Has VH1's newest reality show "Love & Hip Hop Atlanta" taken Black women to new a new low?
I said to myself, “ Self…” (because that’s where I start all my internal dialogues) — “Self, you will not write about Love & Hip Hop Atlanta.” I knew I was lying, because I’d already told myself I wasn’t going to watch it. I ignored the pleas from top-notch marketing machine Vh1 — say what you want about the programming, but they know how to spread the word about a show. I intentionally stayed out of my house when the show came on, and I stayed off Twitter during the initial airing. I tried and I failed.
I got home in time for Single Ladies, which I also don’t watch and which airs the hour after Love & Hip Hop Atlanta. But even then, it seems those who had tuned in were still aghast. According to Twitter, the ladies of Single Ladies were smack in the middle of some bourgeoisie ball and guest star “Shug Avery” was looking like she hadn’t aged a day since The Color Purple originally debuted in theaters in 1985. But amazingly, that was just a blip on my timeline. Everybody was still talking about Love & Hip Hop Atlanta and how it practically made a pox like Basketball Wives look like a classy affair.

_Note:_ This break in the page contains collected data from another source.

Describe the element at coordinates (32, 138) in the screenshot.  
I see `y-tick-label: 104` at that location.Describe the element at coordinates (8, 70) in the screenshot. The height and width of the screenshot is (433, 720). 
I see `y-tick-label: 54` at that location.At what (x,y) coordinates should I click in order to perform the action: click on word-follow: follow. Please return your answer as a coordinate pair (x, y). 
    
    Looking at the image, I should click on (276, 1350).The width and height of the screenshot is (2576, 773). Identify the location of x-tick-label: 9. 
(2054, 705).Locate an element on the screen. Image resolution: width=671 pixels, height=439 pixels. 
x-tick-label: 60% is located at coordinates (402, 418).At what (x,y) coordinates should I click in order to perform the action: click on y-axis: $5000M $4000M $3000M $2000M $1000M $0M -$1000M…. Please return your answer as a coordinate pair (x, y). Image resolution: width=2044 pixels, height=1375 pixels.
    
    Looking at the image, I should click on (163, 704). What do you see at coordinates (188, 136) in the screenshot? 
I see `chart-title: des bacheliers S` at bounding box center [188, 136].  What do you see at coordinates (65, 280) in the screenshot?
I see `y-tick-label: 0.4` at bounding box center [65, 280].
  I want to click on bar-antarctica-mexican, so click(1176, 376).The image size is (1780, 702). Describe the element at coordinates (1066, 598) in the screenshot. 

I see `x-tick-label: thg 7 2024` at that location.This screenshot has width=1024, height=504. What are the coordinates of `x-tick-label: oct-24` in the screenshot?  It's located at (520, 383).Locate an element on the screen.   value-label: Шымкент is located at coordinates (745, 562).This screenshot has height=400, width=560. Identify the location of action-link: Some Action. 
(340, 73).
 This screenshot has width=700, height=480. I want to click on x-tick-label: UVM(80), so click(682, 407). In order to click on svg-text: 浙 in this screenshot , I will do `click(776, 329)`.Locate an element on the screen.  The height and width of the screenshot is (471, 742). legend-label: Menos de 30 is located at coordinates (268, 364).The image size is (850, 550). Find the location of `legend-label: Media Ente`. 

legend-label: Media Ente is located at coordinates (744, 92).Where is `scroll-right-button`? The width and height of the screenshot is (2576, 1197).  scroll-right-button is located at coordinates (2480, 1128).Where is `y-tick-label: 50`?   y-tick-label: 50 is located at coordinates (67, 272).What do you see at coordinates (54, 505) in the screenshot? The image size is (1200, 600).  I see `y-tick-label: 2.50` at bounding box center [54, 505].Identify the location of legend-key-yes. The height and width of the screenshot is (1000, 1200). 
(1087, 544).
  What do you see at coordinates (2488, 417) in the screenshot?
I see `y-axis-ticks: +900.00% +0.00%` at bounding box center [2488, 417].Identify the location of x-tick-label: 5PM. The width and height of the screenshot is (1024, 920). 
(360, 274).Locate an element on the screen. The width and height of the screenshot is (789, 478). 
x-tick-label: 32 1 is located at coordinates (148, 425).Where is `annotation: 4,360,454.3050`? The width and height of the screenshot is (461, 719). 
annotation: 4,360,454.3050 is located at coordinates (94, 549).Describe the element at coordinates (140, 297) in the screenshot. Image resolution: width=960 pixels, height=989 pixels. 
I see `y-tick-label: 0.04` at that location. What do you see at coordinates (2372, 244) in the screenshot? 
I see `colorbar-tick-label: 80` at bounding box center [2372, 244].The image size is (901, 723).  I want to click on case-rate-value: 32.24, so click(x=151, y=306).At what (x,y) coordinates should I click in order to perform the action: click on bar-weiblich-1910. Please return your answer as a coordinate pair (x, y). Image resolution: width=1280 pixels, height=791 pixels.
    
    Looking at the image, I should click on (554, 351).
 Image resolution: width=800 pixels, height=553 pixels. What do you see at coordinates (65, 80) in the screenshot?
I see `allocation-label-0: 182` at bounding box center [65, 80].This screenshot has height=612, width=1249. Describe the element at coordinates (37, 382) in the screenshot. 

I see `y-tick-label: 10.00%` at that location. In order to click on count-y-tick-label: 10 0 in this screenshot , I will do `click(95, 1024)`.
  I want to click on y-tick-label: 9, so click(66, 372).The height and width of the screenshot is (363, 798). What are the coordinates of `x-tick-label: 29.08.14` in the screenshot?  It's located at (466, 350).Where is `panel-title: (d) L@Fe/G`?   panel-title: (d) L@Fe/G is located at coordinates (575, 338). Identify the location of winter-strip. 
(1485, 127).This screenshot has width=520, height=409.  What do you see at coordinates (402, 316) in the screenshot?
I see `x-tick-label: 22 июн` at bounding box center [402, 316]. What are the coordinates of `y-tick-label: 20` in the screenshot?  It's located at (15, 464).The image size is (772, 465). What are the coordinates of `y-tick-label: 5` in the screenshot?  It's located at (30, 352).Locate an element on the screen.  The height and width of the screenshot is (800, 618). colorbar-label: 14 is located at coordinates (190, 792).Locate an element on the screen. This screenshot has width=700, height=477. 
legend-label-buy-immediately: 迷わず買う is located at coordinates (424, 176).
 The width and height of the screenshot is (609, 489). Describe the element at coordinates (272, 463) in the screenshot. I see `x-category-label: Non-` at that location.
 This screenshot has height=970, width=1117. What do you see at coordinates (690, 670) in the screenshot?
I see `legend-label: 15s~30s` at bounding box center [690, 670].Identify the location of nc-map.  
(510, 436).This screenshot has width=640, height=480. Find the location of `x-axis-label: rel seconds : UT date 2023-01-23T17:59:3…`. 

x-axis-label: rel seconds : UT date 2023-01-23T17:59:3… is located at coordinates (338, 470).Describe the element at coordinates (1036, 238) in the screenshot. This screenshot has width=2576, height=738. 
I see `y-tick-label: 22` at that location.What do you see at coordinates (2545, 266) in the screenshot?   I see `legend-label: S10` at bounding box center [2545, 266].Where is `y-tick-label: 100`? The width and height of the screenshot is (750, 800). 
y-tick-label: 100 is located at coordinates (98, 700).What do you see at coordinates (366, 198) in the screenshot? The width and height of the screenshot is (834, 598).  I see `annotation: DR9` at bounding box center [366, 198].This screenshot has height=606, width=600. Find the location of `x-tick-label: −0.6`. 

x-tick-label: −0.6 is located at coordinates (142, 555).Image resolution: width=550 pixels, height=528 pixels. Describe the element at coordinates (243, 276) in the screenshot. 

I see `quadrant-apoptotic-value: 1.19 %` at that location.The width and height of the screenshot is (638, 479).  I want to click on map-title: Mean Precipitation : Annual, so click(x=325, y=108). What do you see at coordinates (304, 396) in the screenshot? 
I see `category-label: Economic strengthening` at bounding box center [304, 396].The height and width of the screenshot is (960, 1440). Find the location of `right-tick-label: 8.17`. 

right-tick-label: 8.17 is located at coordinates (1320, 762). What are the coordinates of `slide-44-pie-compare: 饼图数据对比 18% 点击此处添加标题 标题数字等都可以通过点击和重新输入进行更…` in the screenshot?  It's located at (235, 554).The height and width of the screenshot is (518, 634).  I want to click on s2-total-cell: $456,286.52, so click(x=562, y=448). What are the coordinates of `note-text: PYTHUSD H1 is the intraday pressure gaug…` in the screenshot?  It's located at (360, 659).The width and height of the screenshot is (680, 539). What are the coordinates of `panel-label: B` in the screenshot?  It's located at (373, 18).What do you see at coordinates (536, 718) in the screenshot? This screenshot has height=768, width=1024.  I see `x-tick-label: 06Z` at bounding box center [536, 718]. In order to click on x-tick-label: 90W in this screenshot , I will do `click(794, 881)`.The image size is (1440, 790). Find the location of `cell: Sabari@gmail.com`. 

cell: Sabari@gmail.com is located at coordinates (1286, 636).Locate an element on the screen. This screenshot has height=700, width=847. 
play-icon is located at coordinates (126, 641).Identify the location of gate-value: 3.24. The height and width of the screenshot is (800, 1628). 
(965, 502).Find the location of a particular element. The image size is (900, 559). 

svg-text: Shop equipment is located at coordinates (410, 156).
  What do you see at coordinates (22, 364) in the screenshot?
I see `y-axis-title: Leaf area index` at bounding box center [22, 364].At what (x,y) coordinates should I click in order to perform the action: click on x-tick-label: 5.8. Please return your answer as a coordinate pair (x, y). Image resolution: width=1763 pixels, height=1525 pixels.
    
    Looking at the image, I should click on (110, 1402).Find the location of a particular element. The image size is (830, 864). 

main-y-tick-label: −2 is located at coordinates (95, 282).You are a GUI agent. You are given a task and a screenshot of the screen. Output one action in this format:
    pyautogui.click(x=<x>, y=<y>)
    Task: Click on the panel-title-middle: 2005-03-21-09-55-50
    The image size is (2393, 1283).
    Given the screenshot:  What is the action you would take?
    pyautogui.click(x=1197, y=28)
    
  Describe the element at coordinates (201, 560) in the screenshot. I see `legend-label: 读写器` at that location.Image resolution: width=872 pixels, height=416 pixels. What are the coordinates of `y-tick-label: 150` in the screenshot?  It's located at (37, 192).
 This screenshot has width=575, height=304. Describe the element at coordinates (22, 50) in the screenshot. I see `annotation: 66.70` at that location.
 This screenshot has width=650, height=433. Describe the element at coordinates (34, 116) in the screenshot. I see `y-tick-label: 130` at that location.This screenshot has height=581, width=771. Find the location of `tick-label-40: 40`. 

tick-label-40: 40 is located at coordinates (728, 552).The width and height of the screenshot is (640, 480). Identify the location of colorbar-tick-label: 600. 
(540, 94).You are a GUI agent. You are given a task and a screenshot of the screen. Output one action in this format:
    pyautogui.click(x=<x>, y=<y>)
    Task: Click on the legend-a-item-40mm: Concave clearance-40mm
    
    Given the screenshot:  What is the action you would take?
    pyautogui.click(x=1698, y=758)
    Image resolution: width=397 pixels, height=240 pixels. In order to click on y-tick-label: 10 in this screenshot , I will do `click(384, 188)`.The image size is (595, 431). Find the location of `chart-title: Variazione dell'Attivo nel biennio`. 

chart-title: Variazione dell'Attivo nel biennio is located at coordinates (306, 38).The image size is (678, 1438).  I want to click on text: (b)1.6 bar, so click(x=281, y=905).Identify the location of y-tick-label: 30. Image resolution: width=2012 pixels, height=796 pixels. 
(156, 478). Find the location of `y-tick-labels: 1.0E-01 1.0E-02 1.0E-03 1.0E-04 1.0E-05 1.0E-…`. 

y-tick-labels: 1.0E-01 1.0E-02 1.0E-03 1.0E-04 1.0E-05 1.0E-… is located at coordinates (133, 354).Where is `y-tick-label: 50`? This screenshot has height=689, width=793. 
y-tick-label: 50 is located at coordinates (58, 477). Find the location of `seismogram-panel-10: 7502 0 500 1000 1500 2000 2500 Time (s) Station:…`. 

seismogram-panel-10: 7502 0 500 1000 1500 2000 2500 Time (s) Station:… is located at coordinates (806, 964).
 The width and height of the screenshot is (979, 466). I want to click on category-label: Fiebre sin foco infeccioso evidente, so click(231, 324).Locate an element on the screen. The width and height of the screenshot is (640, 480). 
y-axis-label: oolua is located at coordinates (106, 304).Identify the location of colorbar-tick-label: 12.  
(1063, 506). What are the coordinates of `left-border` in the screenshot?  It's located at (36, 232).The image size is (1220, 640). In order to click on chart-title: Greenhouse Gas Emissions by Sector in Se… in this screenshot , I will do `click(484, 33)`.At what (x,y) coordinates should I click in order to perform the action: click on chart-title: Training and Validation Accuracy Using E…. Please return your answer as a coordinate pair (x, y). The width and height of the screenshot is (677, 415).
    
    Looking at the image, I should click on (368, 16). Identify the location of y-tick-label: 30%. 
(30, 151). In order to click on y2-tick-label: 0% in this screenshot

Near everyone in my timeline was typing about whether the person who presented herself as a woman was actually a woman. Then there was somebody’s grandmama who was an ex-pimp and suggested to over 3.5 million viewers that some poor girl, an ex of her son’s, get some Massengill (that’s just wrong… and cold). Then there was chatter about some desperate, lost woman begging her man not to walk off from her and leave with another woman. (Why a man would have his woman and his next woman in the same space baffles me.)
I tweeted that I was tuning in to see what all the fuss about and to evaluate for myself. Several people told me not to; one suggested I have a strong drink beforehand. How I wish I had listened! When my grandmother, may she rest in peace, used to spot some of God’s children behaving in ungodly ways, she would grunt and say, “Lord, that is somebody’s child.” That popped in my head in the first five minutes of the episode, in which miraculously no fists or bottles were thrown.
Oh, and the person everyone thought was a man masquerading as a woman actually is a woman. Since there was so much confusion, in the wee hours of the morning Joseline (pictured) tweeted a picture that exposed her breasts and intimate lady parts to clear up any confusion. A childhood picture would have proved her point all the same, but that just tells you the type of women being featured. The next morning World Star Hip-Hop posted a soft-porn video of her self-pleasuring.
Volumes could be written on the outrage over Love & Hip Hop Atlanta. But a public dressing-drown of these women probably won’t have much effect. Many of them are too far gone, chasing men or chasing fame, to hear a moral appeal to do better on behalf of Black Women United, or at the very least themselves. They need therapy — off camera — and just maybe medication. And prayer. Lots. And a hug — but not from any of the men who they have allowed to suck their self-esteem dry and got them on camera acting plumb foolish. Take it back to grandmama — as long as she wasn’t a pimp too.